- **Source material**:
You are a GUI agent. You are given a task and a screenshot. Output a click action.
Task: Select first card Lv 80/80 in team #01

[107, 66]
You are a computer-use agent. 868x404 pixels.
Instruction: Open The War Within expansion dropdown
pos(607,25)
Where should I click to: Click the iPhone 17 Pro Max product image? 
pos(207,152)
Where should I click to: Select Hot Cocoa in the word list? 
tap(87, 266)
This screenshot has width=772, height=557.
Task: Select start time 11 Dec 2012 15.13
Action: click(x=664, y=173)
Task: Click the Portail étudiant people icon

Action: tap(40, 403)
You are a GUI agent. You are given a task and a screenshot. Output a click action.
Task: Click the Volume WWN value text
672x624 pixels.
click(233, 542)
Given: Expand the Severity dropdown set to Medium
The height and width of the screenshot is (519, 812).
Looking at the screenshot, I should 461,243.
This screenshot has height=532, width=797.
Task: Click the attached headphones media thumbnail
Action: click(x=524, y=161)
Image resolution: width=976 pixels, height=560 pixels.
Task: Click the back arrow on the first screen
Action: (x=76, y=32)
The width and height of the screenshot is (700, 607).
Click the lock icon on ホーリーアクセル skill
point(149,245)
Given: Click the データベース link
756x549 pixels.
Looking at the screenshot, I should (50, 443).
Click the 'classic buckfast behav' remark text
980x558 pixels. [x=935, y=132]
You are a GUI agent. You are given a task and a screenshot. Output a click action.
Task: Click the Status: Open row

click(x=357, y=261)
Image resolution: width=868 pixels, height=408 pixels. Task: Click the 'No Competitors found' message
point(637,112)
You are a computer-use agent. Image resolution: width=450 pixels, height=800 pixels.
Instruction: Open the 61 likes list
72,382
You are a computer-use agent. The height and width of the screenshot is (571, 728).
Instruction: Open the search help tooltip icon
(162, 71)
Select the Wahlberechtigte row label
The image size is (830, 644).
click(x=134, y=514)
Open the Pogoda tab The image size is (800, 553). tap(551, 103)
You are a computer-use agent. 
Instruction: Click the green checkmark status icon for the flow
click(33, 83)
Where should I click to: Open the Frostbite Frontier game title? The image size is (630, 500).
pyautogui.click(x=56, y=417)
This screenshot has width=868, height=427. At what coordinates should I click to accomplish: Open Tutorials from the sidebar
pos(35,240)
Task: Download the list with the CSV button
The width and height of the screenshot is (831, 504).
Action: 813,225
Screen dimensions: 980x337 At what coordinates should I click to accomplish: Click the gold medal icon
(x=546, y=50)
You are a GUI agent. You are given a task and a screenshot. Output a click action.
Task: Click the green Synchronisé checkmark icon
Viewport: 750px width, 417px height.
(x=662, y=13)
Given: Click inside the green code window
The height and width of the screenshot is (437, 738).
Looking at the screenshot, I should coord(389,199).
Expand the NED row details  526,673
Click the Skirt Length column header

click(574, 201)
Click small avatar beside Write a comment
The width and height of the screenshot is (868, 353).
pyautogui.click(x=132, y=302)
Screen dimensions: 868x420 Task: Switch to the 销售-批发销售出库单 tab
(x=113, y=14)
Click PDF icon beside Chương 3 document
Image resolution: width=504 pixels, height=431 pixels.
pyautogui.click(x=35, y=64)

- **What is needed**:
For the lines above, output exactly those from the line containing "Task: Click the Portail étudiant people icon" through the line containing "Given: Expand the", and skip the others.

- **Answer**:
Task: Click the Portail étudiant people icon

Action: tap(40, 403)
You are a GUI agent. You are given a task and a screenshot. Output a click action.
Task: Click the Volume WWN value text
672x624 pixels.
click(233, 542)
Given: Expand the Severity dropdown set to Medium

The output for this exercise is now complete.